El mandato detalla la importancia de fundar una población que favoreciera la seguridad de las minas de Guanajuato y Comanja, así como la pacificación de los grupos que se encontraban alzados. En él se instruye al doctor Juan de Orozco, alcalde de la Corte y Cancillería, a inspeccionar el valle y seleccionar el lugar más conveniente para establecer la nueva población.
El Mandato Virreinal:
Don Martín Enríquez, virrey, gobernador y capitán general por su majestad en esta Nueva España y presidente de la Audiencia Real que en ella reside, etc. “Por cuanto soy informado que en los llanos de los chichimecas, en el valle que se dice de Señora, hay comodidad para poderse fundar y poblar una ciudad o villa de españoles, y que en la parte donde se funde y pueble será de gran utilidad y provecho para la pacificación de los indios que en los dichos valles andan alzados y rebelados del servicio de su majestad, y para que se eviten los daños que hacen, especialmente en las minas de Guanajuato y Comanja.
Atento a lo cual, y considerando que el doctor Juan de Orozco, alcalde de esta
Corte y Cancillería, anda en los dichos llanos, por mi teniente de capitán general, castigando y pacificando a los indios, por la presente le cometo, encargo y mando que vaya al valle que llaman de Señora y vea la parte y lugar que sea más cómoda para fundar la población.

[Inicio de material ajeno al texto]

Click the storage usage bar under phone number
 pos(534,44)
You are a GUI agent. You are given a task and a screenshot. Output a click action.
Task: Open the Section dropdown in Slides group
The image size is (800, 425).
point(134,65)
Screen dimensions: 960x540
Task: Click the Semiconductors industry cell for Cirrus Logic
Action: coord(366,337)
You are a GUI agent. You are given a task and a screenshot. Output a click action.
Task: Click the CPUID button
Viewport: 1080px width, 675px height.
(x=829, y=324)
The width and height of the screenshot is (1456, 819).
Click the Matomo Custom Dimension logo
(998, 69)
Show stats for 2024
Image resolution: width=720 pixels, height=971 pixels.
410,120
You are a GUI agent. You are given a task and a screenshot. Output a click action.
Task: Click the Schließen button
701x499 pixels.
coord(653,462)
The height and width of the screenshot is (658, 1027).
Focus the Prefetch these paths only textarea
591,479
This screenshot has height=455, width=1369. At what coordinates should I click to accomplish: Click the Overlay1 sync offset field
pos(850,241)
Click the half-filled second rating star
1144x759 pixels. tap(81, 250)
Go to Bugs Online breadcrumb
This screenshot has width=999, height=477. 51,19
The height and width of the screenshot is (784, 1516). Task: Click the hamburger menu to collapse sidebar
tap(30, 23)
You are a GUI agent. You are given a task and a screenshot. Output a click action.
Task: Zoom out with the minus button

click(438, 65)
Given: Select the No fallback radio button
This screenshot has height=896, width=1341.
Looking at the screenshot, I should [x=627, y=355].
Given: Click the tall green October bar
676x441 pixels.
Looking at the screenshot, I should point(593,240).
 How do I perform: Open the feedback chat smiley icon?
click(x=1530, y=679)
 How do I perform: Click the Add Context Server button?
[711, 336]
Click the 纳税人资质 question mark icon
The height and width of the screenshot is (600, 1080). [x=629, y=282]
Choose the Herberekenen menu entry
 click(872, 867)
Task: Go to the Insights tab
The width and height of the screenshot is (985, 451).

Y habiendo cien vecinos que se obliguen a estar y residir allí diez años, pueble la población con título de ciudad, que se intitule y llame la ciudad de León; y si no hubiere tanta cantidad y hubiere cincuenta que se obliguen a lo ya mencionado, por ahora sea villa del mismo nombre, con la condición de que haya la dicha cantidad de vecinos.
Yo doy licencia y facultad para que se funde y pueble de españoles, conforme a la traza que el alcalde diere, y cada y cuando que la población llegare a los cien vecinos, se intitule y llame ciudad, que en ella asentaren, poblaren y vivieren…”
Don Martín Enríquez de Almansa, IV Virrey de la Nueva España.
Este mandato virreinal constituye el acto jurídico que marca el inicio formal de la historia de León, antecediendo a su fundación material. Con este documento se marca el inicio de 450 años de Historia de León.